A sample input file (file1.txt):

one
three
five
eleven
thirteen
sixteen

Another input file (file2.txt, which lists length of corresponding line in file1.txt):

3
5
4
6
8
7

Desired output (sort lines in file1.txt by lines in file2.txt, in this case numerically; or in other words, sort lines in file1.txt by the line's length):

one
five
three
eleven
sixteen
thirteen

I've created a simple Perl script to do this. Sample usage:

% sort-by-lines file1.txt file2.txt
% sort-by-lines /etc/passwd <(perl -nE'say length' /etc/passwd)
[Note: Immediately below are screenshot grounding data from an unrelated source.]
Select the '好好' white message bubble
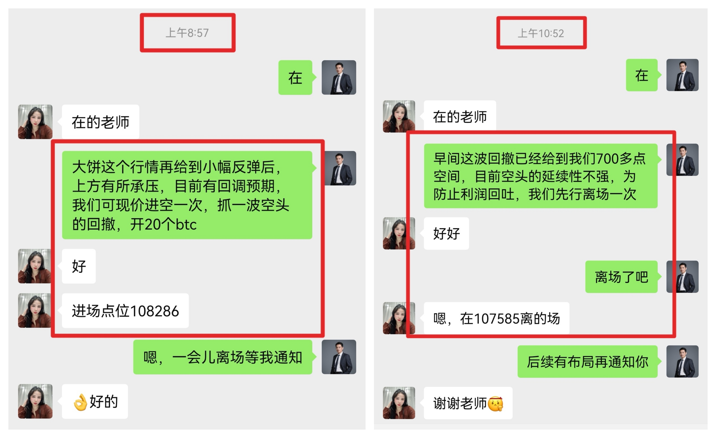coord(446,233)
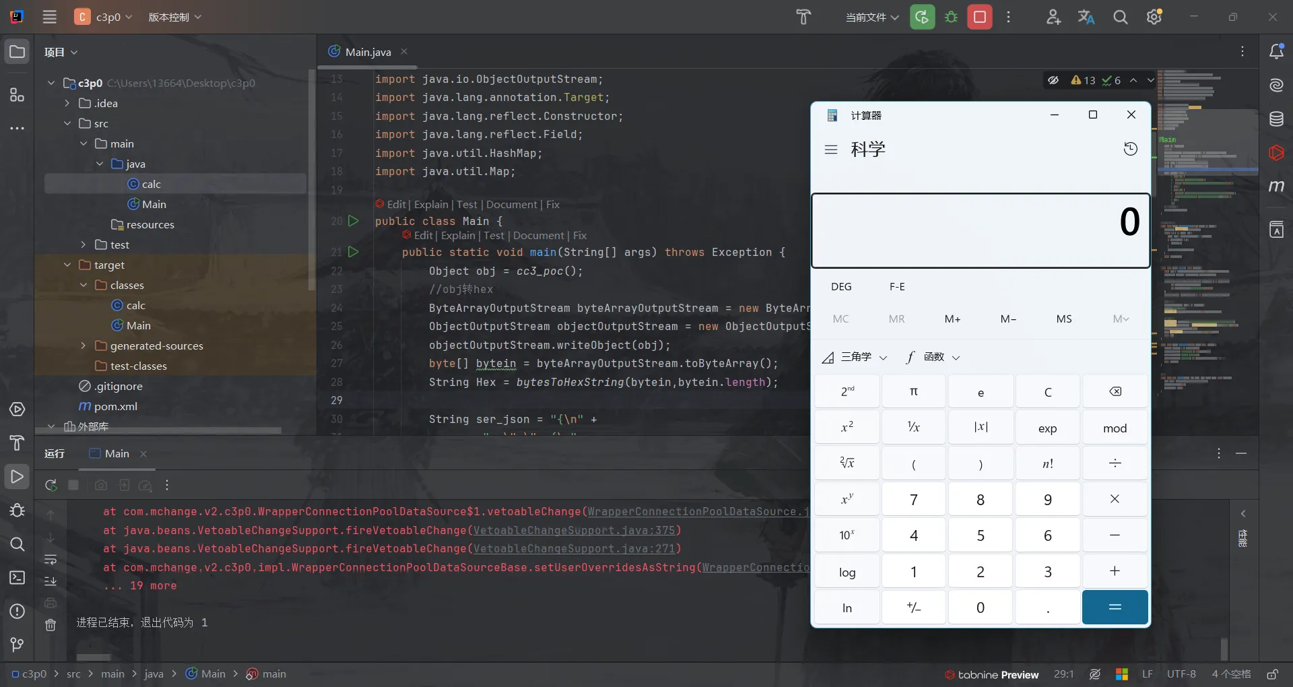Click the red Stop process button

point(980,17)
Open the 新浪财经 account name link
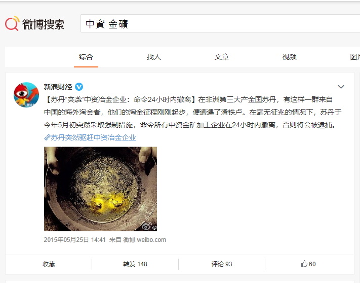Viewport: 360px width, 283px height. pyautogui.click(x=58, y=87)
But was wondering if a combination of more basic Unix commands (sort, cut, etc) can also do the same in a comparably simple fashion.

1 Answers

4
Ed Morton On Best Solutions

Are you just trying to sort a file by the length of each line? With standard tools in any shell on any UNIX box that'd be:

awk -v OFS='\t' '{print length(), NR, $0}' file | sort -k1,2n | cut -f3-

For example:

$ cat file
other stuff
text
foo
stuff
bar

$ awk -v OFS='\t' '{print length(), NR, $0}' file | sort -k1,2n | cut -f3-
foo
bar
text
stuff
other stuff

If that's not it then please edit your question to clarify what it is you're trying to do and what your actual question is.


Update - given the input you added to your question:

$ paste file2.txt file1.txt | sort -k1,2n | cut -f2-
one
five
three
eleven
sixteen
thirteen

Note that that won't necessarily preserve the order of lines of the same length - you'd need to add the GNU -s ("stable") option to sort to do that:

paste file2.txt file1.txt | sort -s -k1,2n | cut -f2-

or do this which is bash only:

paste file2.txt <(cat -n file1.txt) | sort -k1,2n | cut -f3-

or this which is portable to all shells/Unixes:

awk -v OFS='\t' 'NR==FNR{a[NR]=$0;next} {print a[FNR], FNR, $0}' file2.txt file1.txt | sort -k1,2n | cut -f3-

or do something with an explicit temp file or a here document.